İstanbul'da inşa edilen Real Merter projesinin hiçbir risk söz konusu olmamasına rağmen kentsel dönüşüm kapsamına alınması ve proje sahibi inşaat tekellerinin bu yolla milyonlarca liralık vergilerden muaf tutulması, bu gerçeği bir kez daha gözler önüne serdi. Proje sahibi firmalar ise (Oliv Yapı ve ortağı Vizyon Yapı) AKP Zeytinburnu İlçe eski Başkanı Ahmet Dokumacı'ya ait. Söz konusu firmalar şu anda arazi üzerinde 3 blokta 244 konut ve 155 mağazanın yer aldığı Real Merter adlı projeyi inşa ediyor. 130 milyon yatırım değerine sahip ve 300 milyon lira gelir elde edilmesi beklenen Real Merter'de, rantsal dönüşümün sağladığı yüzde 1 KDV avantajıyla satılan gayrimenkuller “Çok kâr edeceksiniz” sloganıyla pazarlanıyor.
Riskli binaların yıkılıp yerine yenilerinin yapılmasını kolaylaştırmak üzere 2012'de çıkarılan kentsel dönüşüm yasası, yeni bir ‘kâr' alanı yarattı. Başta İstanbul olmak üzere büyük şehirlerde, kentsel dönüşümün deprem riski taşıyan alanlarda değil, rantı bol bölgelerde hızla ilerlemesi bunun en dolaysız kanıtı.
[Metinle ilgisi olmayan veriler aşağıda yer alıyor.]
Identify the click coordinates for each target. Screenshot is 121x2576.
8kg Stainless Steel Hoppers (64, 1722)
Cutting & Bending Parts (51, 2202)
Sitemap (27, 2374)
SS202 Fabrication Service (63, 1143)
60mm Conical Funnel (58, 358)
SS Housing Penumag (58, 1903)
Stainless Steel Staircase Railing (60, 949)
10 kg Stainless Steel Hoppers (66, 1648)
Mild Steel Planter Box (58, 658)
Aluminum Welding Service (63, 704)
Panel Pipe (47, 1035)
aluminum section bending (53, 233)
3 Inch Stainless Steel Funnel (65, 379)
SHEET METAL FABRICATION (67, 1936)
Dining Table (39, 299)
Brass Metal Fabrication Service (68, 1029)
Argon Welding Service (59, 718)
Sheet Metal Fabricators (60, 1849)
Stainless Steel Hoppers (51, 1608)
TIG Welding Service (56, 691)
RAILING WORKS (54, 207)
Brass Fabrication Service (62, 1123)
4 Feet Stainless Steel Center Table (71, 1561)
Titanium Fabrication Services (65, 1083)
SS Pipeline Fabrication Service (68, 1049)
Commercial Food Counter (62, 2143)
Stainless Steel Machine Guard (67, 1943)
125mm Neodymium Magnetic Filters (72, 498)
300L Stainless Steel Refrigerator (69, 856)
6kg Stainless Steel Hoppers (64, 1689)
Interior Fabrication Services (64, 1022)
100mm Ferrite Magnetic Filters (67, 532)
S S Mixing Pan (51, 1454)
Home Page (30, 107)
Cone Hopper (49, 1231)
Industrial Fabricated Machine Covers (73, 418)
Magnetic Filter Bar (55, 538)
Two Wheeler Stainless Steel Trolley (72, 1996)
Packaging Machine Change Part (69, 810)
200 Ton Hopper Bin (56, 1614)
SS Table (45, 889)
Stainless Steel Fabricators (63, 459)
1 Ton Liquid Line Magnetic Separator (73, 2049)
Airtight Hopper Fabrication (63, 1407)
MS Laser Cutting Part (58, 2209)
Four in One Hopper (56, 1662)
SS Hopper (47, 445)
Rantsal dönüşüm projesi ile, bir yapının riskli olduğunu tespit ettirip dönüşüm kapsamına sokan müteahhitler, noter harcı, tapu kadastro harcı, belediyelerce alınan harçlar, damga vergisi, veraset ve intikal vergisi, banka ve sigorta muameleleri vergisinden muaf tutuluyor.